La finale est pour est pour le moins énigmatique. Le scientifique reprend ses
esprits, puis, après avoir été le pourvoyeur de la Technologie, l’instrument de
sa propre perte, il retourne vers la glace originelle et prend la place tenue au
début par l’enfant, laissant celle-ci seule avec elle-même et ses remords.
Est-ce que l’enfant deviendra le nouveau pourvoyeur de modernité? L’ancienne
génération fera-t-elle place à une nouvelle en tombant dans l’oubli frigorifié
de l’Histoire? Difficile à dire.
Cette partie semble ouverte au jugement du spectateur averti. Peut-on y voir
une autre métaphore? Celle, par exemple, de nouvelles idées ou encore de
mouvements artistiques? N’est-il pas vrai que dans l’histoire de l’art la
plupart des créateurs de nouveauté sont d’abord apparus excitants, puis ont
toujours fini par être dépassé, figé par l’inexorable marche humaine vers
l’avant? C’est une réflexion qui en vaut bien une autre.
Et la musique?
Si on s’en tient à des références visuelles, on pourrait la qualifier de
lumineuse comme un Marcelle Ferron, toute en arabesques lyriques comme un
Pollock ou même expressionniste comme un De Kooning.. La musique de Zack Settel
est à la fois un stimulant et un contrepoint à la poésie visuelle de
l’éclairage, des costumes, du langage corporel et de la mise en scène
intelligente de Pauline Vaillancourt. Bref, il s’agit d’un mariage très réussi
de différents domaine de la création actuelle montréalaise.

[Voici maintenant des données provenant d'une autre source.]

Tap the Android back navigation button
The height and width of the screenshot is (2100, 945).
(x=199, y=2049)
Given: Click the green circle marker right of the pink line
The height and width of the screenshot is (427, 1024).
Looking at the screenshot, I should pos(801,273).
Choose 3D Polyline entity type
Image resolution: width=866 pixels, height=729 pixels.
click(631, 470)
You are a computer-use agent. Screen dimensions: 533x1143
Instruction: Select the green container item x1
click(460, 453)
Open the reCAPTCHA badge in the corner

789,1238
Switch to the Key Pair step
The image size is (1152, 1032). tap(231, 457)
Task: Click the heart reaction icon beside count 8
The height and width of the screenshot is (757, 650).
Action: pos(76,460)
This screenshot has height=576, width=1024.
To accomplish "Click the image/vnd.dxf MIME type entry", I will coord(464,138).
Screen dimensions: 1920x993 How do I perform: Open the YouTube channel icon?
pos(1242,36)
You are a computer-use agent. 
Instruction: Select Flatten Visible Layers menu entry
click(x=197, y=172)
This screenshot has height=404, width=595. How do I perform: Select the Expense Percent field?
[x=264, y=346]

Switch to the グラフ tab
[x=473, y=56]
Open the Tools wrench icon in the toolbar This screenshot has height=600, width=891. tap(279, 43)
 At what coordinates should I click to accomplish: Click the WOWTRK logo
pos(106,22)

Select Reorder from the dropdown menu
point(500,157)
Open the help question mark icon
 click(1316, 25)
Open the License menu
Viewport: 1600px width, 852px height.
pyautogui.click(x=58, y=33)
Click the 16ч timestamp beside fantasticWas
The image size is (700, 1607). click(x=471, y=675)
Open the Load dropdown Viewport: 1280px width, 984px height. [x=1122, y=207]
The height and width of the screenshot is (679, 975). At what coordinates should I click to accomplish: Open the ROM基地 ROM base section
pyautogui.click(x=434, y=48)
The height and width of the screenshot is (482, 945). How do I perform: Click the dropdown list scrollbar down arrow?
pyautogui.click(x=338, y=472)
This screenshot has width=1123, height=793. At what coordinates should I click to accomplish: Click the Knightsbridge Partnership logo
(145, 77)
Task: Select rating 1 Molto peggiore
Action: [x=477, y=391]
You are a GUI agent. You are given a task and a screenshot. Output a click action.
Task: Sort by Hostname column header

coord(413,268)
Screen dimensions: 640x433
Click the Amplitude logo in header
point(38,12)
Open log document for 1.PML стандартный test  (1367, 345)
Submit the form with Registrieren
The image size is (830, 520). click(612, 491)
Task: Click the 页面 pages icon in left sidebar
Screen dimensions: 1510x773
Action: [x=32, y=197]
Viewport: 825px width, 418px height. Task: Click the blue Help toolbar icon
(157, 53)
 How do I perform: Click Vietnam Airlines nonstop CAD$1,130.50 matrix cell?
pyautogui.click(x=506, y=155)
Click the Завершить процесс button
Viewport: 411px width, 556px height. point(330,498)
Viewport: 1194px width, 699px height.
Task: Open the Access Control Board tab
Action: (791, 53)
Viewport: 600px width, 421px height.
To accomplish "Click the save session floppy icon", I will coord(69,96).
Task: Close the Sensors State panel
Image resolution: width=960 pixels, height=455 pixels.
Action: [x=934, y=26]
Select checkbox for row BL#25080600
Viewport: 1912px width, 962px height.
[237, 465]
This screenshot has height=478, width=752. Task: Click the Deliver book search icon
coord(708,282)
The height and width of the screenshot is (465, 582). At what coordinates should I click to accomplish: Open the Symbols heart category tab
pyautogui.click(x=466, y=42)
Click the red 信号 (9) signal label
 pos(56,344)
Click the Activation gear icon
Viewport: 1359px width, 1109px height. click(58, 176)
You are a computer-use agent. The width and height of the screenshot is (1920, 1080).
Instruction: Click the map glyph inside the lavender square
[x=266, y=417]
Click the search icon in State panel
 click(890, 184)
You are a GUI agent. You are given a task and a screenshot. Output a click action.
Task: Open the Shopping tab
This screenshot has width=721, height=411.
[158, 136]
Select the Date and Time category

« L’enfant de glaces » a tout le potentiel pour passer l’épreuve du
temps, son message intrinsèque de fascination par la nouveauté et, finalement de
perte par une sur-identification à celle-ci, en est un qui devrait être aussi
pertinent dans 200 ans qu’aujourd’hui.
Il s’agit certainement de l’un des événements dont on se souviendra le plus à
la fin de la présente saison culturelle!